Lots of manufacturers and dealerships have “interest.” Whether interest is counted in Facebook likes, email opens, or website traffic, it is valuable for a dealership to have. The problem is whether or not the interest that is being gathered is translating into leads and ultimately purchases.
There’s a new term being thrown around that defines the process of taking valuable interest and turning it into action through the personalized targeting of prospects — demand generation.
Demand generation picks up where lead generation leaves off. Lead generation, which can clump leads and prospects into the same group, leaves many opportunities for contacts to stall or be lost. This is not the case with demand generation.
If you think of a typical dealership lead generation process, you take your leads, some of which become qualified, and market to them until they either purchase or go elsewhere. With demand generation, the process to become both a lead and a qualified lead is more intensive.
First, look at the interest you have with your dealership, the interest you have from people who have not purchased from you or been in direct contact with you. Think of these interested parties as “suspects.” In lead generation, these contacts may actually be considered leads for just expressing interest. But, in stage one of demand generation, these contacts have not yet reached lead status. Because they are not yet leads, the marketing efforts for contacts at the “suspect” stage are more passive. Strategies at this level consist of things like web tracking to see which pages on your website a suspect has looked at or posting on social media to generate more initial interest.
After initial interest in suspects, we have expressed interest from leads. The second stage of the demand generation process begins. Expressed interest can consist of a lead signing up for further communications from you, contacting you directly, or anything where you have gained their communication information and can now begin to send them personalized communications.
Using the information learned in the first stage, such as what pages a contact looked at on your website, you can tailor your communication to appeal to that lead specifically. The second stage of demand generation consists mainly of typical lead generation practices: automated, personalized messages, scores for each lead based on interaction/interest, and similar communication strategies.
Once you they have proven their engagement and accumulated a high enough score to move to the next stage, leads become qualified. Here is where one-on-one communication comes into play and you build a more concrete, personal connection with your qualified lead. This stage is where marketing stops and sales begin. Since these are the contacts that have shown the most interest, they are more likely to make a sale, meaning they are worth spending more time with individually.

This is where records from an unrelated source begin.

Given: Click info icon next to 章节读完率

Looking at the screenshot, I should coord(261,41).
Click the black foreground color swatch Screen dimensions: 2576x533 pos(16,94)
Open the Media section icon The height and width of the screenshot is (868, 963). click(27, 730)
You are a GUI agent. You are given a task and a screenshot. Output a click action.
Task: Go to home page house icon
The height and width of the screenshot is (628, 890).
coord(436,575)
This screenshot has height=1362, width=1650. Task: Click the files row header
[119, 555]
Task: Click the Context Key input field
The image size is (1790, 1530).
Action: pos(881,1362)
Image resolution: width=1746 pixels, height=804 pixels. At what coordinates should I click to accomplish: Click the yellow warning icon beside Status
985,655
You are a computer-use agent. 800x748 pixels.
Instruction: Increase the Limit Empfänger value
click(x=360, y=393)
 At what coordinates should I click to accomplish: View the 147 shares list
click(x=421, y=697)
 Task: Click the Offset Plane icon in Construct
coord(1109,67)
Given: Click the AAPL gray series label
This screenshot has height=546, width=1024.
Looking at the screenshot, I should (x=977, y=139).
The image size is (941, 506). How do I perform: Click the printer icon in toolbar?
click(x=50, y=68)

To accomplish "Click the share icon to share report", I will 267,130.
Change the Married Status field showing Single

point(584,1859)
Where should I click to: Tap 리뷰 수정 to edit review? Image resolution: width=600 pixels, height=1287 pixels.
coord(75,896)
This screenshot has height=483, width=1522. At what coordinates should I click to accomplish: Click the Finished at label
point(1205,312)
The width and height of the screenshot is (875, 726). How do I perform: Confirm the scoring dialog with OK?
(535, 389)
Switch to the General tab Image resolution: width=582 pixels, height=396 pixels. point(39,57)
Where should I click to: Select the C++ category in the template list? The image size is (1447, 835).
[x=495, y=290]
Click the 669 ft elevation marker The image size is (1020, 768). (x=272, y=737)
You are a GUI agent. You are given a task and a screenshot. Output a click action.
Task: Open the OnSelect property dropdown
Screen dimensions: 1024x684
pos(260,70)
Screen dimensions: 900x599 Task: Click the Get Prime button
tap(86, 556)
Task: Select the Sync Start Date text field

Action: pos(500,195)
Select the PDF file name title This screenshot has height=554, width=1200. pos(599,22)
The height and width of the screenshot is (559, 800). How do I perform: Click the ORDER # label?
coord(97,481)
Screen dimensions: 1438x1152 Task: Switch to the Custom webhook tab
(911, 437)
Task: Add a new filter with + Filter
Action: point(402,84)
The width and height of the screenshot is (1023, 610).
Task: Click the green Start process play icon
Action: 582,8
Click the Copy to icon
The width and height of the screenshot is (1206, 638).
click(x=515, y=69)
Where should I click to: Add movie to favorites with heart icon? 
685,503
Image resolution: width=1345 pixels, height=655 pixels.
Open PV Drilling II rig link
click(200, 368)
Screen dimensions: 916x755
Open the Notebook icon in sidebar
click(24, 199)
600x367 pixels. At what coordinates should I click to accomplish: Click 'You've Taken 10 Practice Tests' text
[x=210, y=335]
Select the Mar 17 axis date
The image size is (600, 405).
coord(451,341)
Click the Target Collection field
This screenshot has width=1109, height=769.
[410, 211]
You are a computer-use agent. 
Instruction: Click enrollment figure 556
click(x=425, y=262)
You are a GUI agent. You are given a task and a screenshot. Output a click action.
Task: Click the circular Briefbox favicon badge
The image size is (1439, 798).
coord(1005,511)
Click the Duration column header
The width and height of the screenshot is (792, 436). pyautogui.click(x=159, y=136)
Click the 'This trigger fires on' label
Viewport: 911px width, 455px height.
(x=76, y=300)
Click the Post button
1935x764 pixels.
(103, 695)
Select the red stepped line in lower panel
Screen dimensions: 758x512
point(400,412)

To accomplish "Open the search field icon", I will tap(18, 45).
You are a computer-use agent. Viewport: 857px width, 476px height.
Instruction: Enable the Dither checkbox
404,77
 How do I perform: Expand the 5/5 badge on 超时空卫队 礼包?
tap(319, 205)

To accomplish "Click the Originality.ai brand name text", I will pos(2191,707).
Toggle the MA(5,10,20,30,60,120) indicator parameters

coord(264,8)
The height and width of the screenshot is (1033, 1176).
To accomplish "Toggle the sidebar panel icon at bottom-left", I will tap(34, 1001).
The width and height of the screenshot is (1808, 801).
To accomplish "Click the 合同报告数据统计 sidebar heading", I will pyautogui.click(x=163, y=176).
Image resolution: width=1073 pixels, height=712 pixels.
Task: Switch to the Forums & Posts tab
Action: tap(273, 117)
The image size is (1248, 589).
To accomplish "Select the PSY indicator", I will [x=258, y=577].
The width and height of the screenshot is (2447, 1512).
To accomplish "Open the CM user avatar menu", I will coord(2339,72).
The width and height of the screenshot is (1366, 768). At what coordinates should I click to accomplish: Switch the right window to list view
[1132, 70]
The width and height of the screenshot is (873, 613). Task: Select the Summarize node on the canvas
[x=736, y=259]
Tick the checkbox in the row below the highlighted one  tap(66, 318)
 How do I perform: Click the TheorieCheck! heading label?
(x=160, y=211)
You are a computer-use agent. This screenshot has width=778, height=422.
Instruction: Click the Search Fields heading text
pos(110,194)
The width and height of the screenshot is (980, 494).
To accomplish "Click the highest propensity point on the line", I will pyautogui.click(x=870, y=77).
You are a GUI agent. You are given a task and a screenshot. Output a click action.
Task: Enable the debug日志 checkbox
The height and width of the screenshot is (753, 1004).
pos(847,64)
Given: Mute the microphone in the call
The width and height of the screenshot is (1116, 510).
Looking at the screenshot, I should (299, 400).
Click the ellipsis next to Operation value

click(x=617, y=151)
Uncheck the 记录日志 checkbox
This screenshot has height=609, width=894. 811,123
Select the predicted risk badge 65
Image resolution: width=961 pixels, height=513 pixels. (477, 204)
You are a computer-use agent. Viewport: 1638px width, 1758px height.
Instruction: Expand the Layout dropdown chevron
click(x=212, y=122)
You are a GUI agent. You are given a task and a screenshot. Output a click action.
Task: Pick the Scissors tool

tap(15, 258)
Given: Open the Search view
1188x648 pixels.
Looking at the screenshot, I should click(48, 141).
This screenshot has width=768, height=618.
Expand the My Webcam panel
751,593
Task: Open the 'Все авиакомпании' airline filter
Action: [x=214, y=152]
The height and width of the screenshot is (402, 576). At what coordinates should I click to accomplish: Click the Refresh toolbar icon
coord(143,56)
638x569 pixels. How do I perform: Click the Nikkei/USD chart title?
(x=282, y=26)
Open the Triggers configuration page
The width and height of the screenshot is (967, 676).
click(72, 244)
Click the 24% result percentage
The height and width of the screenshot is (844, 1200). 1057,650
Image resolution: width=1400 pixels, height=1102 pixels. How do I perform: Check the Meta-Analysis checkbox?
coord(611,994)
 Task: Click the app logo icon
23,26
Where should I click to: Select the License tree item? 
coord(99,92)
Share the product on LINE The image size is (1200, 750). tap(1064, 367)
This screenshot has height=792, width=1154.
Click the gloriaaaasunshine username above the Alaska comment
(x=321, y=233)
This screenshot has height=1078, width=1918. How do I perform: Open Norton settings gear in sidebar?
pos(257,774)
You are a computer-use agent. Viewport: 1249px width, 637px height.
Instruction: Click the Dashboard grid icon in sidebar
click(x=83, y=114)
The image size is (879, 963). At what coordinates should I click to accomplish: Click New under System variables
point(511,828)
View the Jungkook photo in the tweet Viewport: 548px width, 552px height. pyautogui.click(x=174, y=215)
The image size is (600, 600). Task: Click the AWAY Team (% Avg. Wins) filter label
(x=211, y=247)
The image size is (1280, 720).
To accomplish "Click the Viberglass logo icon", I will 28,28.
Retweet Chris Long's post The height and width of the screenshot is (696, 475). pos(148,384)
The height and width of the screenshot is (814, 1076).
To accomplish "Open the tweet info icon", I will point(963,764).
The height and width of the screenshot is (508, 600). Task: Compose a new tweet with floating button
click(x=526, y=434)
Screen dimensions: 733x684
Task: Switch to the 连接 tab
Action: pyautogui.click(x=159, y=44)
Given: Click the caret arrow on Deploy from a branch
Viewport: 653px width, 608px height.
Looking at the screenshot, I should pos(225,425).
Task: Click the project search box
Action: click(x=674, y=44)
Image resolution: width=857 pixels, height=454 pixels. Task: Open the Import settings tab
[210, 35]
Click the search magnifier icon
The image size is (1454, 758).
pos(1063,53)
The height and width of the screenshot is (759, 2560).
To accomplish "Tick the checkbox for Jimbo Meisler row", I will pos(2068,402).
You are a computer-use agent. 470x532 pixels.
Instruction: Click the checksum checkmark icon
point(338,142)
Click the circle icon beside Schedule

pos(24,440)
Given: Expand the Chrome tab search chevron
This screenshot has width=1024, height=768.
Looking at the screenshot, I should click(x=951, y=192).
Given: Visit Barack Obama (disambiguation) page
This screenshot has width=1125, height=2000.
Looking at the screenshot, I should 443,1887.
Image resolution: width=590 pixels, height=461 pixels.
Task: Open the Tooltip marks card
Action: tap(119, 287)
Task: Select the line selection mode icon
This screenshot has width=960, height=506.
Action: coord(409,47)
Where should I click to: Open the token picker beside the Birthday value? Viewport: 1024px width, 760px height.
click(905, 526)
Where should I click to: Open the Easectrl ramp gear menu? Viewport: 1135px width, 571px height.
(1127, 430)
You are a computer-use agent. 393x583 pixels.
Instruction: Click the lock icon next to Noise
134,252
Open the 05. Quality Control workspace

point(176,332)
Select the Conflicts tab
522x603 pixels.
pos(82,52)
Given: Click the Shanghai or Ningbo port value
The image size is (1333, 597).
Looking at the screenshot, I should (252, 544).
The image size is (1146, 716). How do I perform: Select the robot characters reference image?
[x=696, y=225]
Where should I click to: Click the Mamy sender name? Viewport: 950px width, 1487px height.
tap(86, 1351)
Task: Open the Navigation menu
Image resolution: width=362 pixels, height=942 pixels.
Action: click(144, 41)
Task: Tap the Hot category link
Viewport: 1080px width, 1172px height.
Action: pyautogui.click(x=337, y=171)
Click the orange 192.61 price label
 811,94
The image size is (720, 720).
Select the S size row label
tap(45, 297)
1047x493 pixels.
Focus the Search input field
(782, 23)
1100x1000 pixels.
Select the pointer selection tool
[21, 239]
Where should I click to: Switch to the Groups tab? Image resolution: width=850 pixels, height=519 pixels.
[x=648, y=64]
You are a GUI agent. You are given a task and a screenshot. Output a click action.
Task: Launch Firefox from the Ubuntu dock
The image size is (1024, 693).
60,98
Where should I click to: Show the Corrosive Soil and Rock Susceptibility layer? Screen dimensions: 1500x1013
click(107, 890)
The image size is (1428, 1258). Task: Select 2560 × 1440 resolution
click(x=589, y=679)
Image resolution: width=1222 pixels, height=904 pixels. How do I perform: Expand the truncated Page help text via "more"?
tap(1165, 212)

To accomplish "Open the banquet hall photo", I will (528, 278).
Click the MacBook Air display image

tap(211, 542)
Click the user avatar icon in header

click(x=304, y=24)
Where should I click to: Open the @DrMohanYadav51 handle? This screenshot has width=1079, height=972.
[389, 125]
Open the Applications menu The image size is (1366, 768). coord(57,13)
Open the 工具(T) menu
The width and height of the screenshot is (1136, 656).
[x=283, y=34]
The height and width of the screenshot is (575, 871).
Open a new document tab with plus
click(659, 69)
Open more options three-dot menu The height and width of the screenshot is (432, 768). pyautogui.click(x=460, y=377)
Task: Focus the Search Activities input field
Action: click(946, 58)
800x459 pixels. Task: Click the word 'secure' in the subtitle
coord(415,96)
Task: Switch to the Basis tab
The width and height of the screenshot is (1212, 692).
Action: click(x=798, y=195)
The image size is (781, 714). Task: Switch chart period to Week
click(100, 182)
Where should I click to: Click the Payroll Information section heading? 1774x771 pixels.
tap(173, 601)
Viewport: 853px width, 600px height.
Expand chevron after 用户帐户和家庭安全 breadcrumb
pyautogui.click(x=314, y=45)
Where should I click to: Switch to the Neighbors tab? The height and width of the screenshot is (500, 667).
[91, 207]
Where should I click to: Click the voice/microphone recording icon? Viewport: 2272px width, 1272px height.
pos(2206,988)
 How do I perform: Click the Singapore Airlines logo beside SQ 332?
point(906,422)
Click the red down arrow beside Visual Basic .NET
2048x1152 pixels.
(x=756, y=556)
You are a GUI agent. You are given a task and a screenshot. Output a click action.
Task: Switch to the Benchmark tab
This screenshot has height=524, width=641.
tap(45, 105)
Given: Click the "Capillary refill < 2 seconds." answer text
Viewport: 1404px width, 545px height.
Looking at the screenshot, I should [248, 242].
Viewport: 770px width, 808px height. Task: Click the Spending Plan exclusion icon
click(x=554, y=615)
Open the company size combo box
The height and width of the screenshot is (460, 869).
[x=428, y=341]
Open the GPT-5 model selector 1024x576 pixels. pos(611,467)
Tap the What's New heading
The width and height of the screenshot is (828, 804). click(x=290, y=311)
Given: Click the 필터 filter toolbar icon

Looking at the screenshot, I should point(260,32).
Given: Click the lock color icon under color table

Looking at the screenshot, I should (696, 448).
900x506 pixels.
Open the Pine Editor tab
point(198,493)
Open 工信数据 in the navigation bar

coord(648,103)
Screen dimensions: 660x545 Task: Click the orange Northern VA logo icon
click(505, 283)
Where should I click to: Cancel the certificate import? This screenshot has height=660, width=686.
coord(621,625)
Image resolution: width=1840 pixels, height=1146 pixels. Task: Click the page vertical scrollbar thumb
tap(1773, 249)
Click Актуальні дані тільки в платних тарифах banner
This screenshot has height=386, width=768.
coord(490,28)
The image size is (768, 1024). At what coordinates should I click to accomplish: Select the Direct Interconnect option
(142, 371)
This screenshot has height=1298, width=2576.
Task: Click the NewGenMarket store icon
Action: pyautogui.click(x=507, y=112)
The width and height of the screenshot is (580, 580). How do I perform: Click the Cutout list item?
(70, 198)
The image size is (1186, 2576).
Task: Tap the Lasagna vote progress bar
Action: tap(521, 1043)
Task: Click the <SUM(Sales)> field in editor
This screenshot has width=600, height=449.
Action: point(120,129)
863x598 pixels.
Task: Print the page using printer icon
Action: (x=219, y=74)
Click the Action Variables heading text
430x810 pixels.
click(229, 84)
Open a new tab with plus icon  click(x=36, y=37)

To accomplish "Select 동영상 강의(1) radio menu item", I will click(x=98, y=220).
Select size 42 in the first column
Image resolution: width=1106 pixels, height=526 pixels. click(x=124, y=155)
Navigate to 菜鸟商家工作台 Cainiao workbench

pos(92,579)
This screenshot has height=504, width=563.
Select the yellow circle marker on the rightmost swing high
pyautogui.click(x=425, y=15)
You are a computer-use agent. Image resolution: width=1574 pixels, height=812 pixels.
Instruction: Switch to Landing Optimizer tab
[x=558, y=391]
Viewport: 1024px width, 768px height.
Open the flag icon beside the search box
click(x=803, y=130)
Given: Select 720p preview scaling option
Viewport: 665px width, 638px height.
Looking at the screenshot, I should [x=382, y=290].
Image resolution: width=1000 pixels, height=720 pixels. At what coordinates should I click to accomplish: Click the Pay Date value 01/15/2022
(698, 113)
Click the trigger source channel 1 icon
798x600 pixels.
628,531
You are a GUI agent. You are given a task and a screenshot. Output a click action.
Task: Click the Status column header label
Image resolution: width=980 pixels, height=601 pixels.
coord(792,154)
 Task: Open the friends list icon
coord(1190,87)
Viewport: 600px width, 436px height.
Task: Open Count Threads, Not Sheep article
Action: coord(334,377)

In a lead generation process, at any point a contact can stall and they become lost in the process. Since the stages in demand generation are more defined, fewer contacts are lost and, if they stall, they easily revert to the previous stage. For example, if a contact at stage two stops opening emails, they return to the previous stage and are interacted with more passively through web tracking and social media.
The basis of demand generation is turning interest into action. This is highly important in the automotive industry, especially in the sale of new automobiles. Since these are big decision purchases, people tend to do their research and take their time, which means they will likely spend a lot of time in the first stage of demand generation. This is fine because it means that you are gathering lots of information about them before they progress to the next stage where this information becomes crucial to personalizing and tailoring your marketing messages to appeal to leads on an individual level.
Can you imagine being able to know what type of make, model and features your prospects are interested in before ever talking to them?
Shifting to a demand generation process allows you to learn about your suspects, leads, and prospects in new ways that result in more personalized and engaged approaches to marketing. Being able to offer tailored information early in the demand generation cycle takes the passive interest a suspect has and turns it quickly into expressed interest as you are able to learn about them and target their messages accordingly.
Using demand generation is not the big, time-consuming task it may seem to be for the automotive industry. With new online marketing technologies, like marketing automation, you are able to leverage tools to do a lot of the preliminary work for you. With marketing automation, web tracking and a comprehensive customer relationship manager work together automatically to record what each suspect looks at, when they view and how often they return. Then, in the second step, a web form can be linked to an automatic email campaign based on the lead’s interest. With demand generation and marketing automation, the only thing you need to focus on is step three: sales.